Apesar de ser dramatizado com base na história de uma família portuguesa, é inegável a analogia que o texto de Saramago faz à realidades próximas e distantes das terras lusitanas. Se os portugueses – ou o gênero humano – ainda não conseguiram realizar o sonho de uma “terra da fraternidade”, como expressa a canção “Grândola, Vila Morena”, lindamente interpretada pelo coral da peça, é porque a tarefa de superação da exploração do homem pelo homem ainda será longa e árdua. “Levantado do chão” é um convite à reflexão sobre esta penosa história da miséria humana. E é também um convite a se emocionar pela forma como foi dramatizada, deixando ao final uma mensagem otimista de que há alternativas a esta realidade. O sofrimento dos muitos Mau Tempo que por aí existem não poderá ter sido à toa.


Vicente Gil da Silva

SOBRE ELES AINDA MUITO SE OUVIRÁ!








A música é uma arte que adora contar histórias. Ela faz o tempo parar, enleva, açoita, arrepia, enamora, desafia, vela, lamenta, suspira, encoraja e festeja. É a chave-mestra do coração, capaz de libertar risos e lágrimas.

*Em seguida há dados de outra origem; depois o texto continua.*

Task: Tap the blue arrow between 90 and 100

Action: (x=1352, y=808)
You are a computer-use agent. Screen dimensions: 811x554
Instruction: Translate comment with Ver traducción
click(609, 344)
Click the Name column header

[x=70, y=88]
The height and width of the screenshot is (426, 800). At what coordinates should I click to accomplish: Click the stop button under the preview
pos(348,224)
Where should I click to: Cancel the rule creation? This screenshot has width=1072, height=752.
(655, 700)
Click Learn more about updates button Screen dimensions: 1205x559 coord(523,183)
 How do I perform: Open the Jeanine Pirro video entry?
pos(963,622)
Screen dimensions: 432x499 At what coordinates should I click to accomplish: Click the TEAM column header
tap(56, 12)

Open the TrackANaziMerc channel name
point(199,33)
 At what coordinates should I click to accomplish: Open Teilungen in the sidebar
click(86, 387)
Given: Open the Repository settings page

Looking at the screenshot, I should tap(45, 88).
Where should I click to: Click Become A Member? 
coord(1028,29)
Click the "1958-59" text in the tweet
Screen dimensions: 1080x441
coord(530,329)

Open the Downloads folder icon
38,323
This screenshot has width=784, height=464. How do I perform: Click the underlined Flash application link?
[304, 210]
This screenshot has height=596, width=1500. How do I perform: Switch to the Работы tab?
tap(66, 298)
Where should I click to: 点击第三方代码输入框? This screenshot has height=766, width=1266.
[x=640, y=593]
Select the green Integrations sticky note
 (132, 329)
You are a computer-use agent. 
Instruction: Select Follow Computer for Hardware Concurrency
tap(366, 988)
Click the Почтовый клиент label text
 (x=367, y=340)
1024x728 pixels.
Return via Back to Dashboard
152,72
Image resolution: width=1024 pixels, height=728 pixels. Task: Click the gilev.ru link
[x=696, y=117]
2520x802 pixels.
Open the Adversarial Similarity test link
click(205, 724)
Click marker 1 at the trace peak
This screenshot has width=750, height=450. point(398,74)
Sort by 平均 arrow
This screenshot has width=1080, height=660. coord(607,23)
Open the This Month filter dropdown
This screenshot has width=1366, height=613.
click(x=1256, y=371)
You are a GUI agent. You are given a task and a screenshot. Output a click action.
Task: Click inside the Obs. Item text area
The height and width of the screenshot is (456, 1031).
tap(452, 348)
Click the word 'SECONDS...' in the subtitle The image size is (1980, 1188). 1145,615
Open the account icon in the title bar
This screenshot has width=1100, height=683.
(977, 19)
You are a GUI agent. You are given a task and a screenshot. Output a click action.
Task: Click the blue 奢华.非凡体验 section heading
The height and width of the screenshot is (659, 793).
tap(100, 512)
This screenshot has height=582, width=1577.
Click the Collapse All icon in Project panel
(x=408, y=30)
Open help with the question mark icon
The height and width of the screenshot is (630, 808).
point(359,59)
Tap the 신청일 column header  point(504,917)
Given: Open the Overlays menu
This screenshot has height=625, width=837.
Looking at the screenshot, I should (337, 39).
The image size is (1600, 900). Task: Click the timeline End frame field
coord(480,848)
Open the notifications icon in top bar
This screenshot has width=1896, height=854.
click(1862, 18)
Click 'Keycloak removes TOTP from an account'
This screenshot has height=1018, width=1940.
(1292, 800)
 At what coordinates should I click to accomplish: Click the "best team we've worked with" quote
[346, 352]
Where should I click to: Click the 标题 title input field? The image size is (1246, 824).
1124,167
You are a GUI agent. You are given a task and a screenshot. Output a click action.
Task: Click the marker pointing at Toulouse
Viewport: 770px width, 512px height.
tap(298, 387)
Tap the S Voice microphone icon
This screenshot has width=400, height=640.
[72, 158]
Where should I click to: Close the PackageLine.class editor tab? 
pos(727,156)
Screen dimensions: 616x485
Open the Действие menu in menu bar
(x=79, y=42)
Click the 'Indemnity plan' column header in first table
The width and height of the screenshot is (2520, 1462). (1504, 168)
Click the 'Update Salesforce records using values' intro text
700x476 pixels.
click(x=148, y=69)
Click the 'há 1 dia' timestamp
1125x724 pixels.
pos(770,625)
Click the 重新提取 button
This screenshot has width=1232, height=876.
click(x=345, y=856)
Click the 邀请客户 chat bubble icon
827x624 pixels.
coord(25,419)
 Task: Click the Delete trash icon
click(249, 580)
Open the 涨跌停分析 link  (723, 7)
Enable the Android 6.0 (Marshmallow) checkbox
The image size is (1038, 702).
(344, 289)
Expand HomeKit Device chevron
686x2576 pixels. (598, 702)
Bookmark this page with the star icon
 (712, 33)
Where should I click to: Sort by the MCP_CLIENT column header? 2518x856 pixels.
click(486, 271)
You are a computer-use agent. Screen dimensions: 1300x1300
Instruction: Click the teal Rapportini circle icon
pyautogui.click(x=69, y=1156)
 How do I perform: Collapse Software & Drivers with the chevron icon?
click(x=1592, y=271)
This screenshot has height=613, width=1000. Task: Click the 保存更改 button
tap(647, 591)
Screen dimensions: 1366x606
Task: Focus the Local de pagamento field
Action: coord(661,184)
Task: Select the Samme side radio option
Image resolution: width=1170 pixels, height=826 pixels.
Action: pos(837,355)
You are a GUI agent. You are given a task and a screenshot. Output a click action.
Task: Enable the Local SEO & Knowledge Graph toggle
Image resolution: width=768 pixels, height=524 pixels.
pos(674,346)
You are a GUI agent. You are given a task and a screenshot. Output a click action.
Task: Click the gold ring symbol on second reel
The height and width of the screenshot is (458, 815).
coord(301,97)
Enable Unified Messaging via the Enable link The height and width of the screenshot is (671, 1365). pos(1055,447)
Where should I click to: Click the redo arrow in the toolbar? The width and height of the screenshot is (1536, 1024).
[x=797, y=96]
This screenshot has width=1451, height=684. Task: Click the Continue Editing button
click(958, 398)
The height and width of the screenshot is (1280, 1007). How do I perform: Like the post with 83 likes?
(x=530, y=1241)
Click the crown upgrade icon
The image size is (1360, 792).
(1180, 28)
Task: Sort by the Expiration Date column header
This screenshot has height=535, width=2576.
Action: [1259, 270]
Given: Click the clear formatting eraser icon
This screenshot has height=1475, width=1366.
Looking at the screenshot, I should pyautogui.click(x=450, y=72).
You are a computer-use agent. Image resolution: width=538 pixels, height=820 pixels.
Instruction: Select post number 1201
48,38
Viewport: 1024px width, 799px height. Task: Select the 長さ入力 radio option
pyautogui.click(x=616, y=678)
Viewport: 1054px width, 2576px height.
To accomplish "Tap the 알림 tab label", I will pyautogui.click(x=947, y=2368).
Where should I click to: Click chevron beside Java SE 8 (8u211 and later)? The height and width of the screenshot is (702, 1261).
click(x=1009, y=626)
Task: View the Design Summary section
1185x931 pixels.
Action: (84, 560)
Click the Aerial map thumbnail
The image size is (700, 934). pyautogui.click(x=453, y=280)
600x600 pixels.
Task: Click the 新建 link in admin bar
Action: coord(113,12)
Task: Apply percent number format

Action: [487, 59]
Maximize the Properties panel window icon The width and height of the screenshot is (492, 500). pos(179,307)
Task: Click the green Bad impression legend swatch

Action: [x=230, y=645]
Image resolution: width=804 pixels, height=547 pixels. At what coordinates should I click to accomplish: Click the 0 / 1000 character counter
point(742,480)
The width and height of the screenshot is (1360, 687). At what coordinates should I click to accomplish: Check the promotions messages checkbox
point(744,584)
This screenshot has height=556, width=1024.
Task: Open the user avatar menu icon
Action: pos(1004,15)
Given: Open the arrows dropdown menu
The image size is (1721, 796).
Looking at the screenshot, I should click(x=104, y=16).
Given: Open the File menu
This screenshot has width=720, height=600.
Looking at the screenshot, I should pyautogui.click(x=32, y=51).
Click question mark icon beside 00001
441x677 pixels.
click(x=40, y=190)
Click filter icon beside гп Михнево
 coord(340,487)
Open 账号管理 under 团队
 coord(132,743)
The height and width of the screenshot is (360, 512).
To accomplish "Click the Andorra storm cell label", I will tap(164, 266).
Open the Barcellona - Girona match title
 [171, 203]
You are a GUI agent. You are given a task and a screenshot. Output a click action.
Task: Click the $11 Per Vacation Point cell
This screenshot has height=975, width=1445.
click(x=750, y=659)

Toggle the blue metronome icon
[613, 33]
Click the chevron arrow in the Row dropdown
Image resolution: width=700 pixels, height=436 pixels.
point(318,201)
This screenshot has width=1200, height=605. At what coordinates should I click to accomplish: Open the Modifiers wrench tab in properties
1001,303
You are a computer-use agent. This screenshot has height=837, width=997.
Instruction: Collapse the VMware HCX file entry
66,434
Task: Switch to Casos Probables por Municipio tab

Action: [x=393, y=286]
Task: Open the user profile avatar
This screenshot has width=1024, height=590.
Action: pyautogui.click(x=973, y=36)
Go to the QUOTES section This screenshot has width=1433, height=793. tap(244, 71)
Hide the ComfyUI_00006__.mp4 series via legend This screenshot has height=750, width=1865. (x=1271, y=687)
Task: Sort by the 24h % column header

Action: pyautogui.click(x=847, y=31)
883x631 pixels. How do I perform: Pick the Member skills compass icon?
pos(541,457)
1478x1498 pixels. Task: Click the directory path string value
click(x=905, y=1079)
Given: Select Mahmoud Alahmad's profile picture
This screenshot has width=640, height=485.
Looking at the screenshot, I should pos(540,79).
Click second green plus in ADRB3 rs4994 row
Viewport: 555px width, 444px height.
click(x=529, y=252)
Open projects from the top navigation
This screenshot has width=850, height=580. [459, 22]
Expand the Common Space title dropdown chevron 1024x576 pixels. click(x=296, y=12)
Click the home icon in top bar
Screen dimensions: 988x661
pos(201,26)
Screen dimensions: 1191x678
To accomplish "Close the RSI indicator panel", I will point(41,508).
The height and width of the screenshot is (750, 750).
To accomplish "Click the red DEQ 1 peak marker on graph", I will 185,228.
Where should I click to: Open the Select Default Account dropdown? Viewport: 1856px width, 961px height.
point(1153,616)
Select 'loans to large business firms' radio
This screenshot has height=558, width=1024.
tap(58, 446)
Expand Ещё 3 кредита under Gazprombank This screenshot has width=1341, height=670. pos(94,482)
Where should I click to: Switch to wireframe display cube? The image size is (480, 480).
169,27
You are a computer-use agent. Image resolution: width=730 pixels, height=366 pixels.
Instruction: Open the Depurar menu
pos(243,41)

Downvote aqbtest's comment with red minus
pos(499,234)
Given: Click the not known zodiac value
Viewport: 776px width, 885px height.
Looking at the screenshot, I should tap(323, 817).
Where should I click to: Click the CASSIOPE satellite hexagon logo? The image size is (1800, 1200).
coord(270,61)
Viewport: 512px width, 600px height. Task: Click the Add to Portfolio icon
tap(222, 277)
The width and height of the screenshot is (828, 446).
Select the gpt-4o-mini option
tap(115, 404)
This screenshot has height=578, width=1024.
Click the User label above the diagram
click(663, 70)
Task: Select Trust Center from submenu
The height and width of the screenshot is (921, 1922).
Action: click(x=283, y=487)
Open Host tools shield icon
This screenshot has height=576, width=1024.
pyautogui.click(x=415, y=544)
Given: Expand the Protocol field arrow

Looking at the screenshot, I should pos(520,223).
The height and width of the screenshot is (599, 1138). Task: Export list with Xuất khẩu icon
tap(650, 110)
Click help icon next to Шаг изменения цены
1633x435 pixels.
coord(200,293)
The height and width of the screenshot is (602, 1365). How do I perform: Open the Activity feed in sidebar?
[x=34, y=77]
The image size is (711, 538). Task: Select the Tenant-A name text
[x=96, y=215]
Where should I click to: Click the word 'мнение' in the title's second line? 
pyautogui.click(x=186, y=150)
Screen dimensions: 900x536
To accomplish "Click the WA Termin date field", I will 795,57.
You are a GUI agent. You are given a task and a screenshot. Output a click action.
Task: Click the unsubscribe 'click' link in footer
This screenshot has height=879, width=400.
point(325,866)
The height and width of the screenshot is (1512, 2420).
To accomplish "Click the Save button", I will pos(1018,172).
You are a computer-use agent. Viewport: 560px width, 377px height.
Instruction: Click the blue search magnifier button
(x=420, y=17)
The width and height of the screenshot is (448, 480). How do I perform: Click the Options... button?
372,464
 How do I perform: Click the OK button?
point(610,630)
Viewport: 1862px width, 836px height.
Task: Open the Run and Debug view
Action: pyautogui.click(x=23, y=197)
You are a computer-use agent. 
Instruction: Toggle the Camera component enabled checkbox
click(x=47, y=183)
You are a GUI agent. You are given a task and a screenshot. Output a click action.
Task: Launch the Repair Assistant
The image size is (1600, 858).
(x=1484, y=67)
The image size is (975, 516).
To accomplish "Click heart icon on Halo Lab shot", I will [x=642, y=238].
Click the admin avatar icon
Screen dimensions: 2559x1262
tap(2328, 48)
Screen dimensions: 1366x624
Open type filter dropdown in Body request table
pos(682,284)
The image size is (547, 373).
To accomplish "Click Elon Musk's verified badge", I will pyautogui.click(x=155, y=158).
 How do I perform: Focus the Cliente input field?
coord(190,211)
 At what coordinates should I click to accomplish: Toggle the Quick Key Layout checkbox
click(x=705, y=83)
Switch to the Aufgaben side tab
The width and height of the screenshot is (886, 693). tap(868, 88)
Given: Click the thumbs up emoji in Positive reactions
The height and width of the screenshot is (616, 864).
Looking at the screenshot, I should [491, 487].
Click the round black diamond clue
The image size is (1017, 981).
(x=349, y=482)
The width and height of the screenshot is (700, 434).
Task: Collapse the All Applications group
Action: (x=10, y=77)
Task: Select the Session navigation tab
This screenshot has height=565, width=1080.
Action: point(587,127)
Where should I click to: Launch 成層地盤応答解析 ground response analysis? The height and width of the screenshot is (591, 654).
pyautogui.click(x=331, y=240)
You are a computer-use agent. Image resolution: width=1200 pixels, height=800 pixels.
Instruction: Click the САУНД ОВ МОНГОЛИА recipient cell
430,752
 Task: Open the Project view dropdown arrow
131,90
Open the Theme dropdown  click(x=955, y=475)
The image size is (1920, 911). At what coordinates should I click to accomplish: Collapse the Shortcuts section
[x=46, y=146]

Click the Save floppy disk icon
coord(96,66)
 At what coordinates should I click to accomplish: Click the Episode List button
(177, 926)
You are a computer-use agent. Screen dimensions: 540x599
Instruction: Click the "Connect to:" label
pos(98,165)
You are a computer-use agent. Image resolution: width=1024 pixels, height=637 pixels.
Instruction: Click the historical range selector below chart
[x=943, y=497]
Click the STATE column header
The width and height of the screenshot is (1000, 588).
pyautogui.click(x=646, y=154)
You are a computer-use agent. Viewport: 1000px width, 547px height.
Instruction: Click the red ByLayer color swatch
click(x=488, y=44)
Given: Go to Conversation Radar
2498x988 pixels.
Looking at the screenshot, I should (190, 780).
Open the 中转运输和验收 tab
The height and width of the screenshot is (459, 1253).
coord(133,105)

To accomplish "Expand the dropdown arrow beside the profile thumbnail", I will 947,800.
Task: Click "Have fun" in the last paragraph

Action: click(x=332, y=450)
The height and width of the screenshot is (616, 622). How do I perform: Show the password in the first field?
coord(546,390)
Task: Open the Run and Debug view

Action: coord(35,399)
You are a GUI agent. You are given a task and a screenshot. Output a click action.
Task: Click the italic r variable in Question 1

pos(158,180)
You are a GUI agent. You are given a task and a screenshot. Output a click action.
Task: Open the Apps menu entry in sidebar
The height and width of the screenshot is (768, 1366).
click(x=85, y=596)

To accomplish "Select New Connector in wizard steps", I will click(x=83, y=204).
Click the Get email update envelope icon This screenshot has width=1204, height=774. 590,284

Nas canções deste espetáculo as letras foram colhidas diretamente das páginas do romance de Saramago - verdadeiras vinhas de poesia e sabedoria. A partitura passeia pelo Alentejo, mas também pelas terras do Acre e de todo o Brasil. E se o mundo muda bastante em suas muitas regiões, o homem não varia tanto assim. Ao contrário, somos todos tão iguais em nossos sofrimentos, amores e esperanças que é até de se espantar.

Depois de dois anos de intenso trabalho, buscando através da troca de experiências e de conhecimentos melhor compreender a Arte, a primeira turma de alunos da Usina chega ao fim deste curso com muito para contar. E dentre tantas lições talvez a mais importante tenha sido perceber que a Arte e a Vida fazem mais sentido quando compartilhadas.

Assim nasceu o nosso Levantado do Chão, um espetáculo que reúne todos os alunos e a equipe da Usina a realizar uma obra que é a síntese de nosso projeto de ensino artístico: o encontro criativo e colaborativo de pessoas, artes e sonhos.

Mas atenção, pois a história destes jovens artistas acreanos que ora se levantam está só começando e sobre eles ainda muito se ouvirá!